Un des points sur lesquels je suis bien d'accord, toutefois, c'est que les Etats n'auraient jamais dû externaliser un outil aussi puissant. Donc la réponse s'impose d'elle-même : internalisons ces activités dans les banques centrales et détruisons les agences de notation, ces pyromanes ambulants.

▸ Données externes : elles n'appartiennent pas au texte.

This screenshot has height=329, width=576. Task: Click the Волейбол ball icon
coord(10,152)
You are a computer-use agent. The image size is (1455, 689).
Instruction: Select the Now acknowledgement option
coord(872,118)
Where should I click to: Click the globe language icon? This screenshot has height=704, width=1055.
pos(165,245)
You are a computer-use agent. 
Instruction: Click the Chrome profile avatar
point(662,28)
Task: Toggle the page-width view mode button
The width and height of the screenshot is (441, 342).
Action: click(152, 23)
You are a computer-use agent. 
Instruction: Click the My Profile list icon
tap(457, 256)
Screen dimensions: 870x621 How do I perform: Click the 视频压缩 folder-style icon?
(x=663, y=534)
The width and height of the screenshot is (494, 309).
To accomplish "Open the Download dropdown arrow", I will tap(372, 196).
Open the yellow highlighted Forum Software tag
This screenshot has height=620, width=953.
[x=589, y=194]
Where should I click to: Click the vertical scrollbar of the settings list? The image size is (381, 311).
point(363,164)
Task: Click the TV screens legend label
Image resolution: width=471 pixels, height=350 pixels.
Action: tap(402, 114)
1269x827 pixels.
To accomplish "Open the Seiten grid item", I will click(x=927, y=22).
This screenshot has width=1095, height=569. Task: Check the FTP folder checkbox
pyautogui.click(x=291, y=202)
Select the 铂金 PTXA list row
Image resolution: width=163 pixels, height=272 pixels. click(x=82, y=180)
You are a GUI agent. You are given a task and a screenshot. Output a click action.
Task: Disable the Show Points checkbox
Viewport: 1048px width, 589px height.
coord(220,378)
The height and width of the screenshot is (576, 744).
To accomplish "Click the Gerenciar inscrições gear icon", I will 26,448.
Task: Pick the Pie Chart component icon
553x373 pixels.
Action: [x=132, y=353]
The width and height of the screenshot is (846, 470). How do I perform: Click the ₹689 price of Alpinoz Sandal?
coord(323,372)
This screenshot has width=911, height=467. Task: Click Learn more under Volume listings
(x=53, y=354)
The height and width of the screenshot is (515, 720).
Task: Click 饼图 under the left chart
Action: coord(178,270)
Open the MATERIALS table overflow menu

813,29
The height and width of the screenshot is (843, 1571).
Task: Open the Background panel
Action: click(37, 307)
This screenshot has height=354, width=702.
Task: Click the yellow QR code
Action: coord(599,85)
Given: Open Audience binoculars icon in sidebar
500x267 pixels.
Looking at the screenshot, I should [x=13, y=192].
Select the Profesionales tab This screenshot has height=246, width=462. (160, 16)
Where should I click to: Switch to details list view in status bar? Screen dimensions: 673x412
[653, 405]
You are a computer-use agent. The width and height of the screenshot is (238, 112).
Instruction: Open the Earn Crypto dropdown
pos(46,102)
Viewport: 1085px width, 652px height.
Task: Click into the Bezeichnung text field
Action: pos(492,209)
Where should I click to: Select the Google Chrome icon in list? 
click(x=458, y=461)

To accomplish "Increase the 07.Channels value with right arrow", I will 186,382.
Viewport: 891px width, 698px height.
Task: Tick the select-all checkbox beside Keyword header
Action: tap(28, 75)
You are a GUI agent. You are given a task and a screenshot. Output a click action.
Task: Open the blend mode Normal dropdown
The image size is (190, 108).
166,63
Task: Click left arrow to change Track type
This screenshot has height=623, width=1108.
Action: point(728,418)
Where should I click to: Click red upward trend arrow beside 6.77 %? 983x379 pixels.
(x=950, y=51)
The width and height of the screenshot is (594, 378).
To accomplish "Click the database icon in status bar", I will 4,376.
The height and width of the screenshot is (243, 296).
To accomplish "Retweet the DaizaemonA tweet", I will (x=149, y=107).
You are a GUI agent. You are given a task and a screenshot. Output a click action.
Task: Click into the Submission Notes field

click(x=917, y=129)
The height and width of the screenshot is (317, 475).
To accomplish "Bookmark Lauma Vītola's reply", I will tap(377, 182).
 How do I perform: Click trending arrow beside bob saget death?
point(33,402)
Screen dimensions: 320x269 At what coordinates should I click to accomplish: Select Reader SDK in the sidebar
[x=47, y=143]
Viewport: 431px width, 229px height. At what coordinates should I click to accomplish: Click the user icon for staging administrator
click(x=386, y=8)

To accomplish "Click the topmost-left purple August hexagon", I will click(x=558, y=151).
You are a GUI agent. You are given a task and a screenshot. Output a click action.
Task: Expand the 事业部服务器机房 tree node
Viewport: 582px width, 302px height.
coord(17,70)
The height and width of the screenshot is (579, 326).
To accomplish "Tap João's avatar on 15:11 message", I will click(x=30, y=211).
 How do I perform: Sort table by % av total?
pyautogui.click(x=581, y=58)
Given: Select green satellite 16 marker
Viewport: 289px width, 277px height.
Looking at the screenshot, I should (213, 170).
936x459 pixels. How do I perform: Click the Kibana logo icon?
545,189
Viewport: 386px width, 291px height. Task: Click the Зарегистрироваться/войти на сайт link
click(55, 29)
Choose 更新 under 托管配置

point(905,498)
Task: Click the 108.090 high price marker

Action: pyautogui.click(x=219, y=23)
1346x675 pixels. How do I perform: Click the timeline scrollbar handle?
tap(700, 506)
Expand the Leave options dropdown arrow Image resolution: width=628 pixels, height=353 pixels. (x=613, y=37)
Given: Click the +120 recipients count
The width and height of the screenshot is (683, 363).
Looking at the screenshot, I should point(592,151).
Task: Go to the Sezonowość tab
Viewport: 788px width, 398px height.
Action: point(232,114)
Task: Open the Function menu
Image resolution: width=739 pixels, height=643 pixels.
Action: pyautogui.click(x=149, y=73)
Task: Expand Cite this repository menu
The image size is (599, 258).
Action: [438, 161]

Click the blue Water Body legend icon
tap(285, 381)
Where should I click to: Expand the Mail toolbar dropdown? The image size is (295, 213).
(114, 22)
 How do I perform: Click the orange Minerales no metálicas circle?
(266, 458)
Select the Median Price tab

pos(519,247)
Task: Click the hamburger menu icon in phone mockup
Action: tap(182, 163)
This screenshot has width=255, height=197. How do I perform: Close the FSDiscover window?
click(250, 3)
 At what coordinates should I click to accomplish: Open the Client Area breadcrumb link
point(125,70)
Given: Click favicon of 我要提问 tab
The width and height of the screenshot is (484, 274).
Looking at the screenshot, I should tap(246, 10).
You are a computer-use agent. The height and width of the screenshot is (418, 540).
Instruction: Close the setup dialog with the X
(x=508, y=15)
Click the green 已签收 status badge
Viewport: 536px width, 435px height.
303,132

MAJ - Publié dans LeMonde.fr :
Les agences de notation sujettes à des conflits d'intérêts, pour un responsable de la BCE
Les trois grandes agences de notation mondiales sont "sujettes à des conflits d'intérêts flagrants", et une concurrence est nécessaire pour rendre ce secteur plus efficace, a estimé dimanche un haut responsable espagnol de la Banque centrale européenne. "Nous avons un très sérieux problème avec les agences de notation", a affirmé José Manuel Gonzalez-Paramo, membre du Conseil exécutif de la BCE dans un entretien au journal espagnol La Voz de Galicia. "Elles peuvent être mauvaises ou très mauvaises dans leurs recommandations, comme cela a été démontré au cours des dernières années, et elles n'assument pas leurs responsabilités", a-t-il dit. Les agences "sont aussi sujettes à des conflits d'intérêts flagrants. Aujourd'hui elles ont encore tort et basent leurs analyses pas seulement sur des faits mais aussi sur de pures conjectures, avec des informations partielles." – (avec AFP)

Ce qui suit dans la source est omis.